Body: The chest should be very wide, laterally round, prominent, and deep, making the dog appear very broad and short-legged in front. The body should be well ribbed up behind, with the belly tucked up and not pendulous. The back should be short and strong, very broad at the shoulders, and comparatively narrow at the loins. There should be a slight fall to the back close behind the shoulders (its lowest part), whence the spine should rise to the loins (the top of which should be higher than the top of the shoulders), thence curving again more suddenly to the tail, forming an arch - a distinctive characteristic of the breed - termed "roach back".

Hindquarters: The legs should be large and muscular, and longer in proportion than the forelegs, so as to elevate the loins. The hocks should be slightly bent and well let down, so as to be long and muscular from the loins to the point of the hock. The lower part of the leg should be short, straight and strong. The stifles should be round and turned slightly outwards away from the body. The hocks are thereby made to approach each other, and the hind feet to turn outwards.

Feet: The hind feet, like the forefeet, should be round and compact, with the toes well split up and the knuckles prominent. The forefeet should be straight and turn very slightly outward, of medium size and moderately round. The toes compact and thick, being well split up, making the knuckles prominent and high.

Tail: The tail, termed the "stern", should be set on low, jut out rather straight, then turn downwards. It should be round, smooth and devoid of fringe or coarse hair. It should be moderate in length - rather short than long - thick at the root, and tapering quickly to a fine point. It should have a downward carriage (not having a decided curve at the end), and the dog should not be able to raise it over its back.

Gait/Movement: From its formation the dog has a peculiar heavy and constrained gait, appearing to walk with short, quick steps on the tips of its toes, its hindfeet not being lifted high, but appearing to skim the ground, and running with the right shoulder rather advanced, similar to the manner of horse in cantering.

Coat: Should be fine in texture, short, close and smooth (hard only from the shortness and closeness, not wiry).

Colour: The colour should be whole or smut (that is, a whole colour with a black mask or muzzle). The only colours (which should be brilliant and pure of their sort) are whole colours - viz., brindles, reds, with their varieties, fawns, fallows etc., white and also pied (i.e. a combination of white with any other of the foregoing colours).
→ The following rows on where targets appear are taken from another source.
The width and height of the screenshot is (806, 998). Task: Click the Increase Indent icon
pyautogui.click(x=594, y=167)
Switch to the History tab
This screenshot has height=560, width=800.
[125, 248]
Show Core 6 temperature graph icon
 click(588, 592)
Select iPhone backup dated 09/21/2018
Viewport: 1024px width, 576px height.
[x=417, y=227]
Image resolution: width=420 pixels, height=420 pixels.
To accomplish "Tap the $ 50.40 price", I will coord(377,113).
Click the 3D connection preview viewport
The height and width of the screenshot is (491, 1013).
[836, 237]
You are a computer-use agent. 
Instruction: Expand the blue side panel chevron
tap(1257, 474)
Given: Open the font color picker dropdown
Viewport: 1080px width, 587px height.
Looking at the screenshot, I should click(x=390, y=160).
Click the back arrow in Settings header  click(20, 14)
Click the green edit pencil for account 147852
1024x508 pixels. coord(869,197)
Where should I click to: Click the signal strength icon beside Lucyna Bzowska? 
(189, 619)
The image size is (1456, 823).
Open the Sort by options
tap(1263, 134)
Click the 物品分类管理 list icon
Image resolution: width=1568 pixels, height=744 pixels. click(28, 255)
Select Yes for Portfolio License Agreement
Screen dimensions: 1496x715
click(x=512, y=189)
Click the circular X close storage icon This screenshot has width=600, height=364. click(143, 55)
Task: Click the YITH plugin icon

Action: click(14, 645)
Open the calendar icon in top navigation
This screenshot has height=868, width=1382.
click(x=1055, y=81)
Dudley, black and black with tan are extremely undesirable colours.

Sizes: The most desirable weight for the Bulldog is:

Dogs: 25 kgs (55 lbs)

Bitches: 23 kgs (50 lbs)

Faults: Any departure from the foregoing points should be considered a fault and the seriousness with which the fault should be regarded should be in exact proportion to its degree and its effect upon the health and welfare of the dog.

Notes: Male animals should have two apparently normal testicles fully descended into the scrotum.

QUESTIONS

1. What is my relationship with the breed? (ie breeder, first time owner etc)

2. Where and why was the breed first developed?

3. How common is it in Australia?

4. What is the average lifespan?

5. What is the general temperament/personality?

6. How much daily exercise is needed for the average adult?

7. Is it a breed that a first time dog owner could easily cope with?

8. Can solo dogs of this breed easily occupy themselves for long periods?

9. How much grooming is required?

10. Is it too boisterous for very small children or for infirm people (unless the dog is well trained)?

11. Are there any common hereditary problems a puppy buyer should be aware of?

12. When buying a puppy, what are the things you should ask of the breeder? (eg what health tests have been done (if applicable) and what is an acceptable result to those tests so the buyer has an idea of what the result should be)

If you wish to contribute to the knowledge about this breed, please answer the above questions. (Copy and paste them into a new post).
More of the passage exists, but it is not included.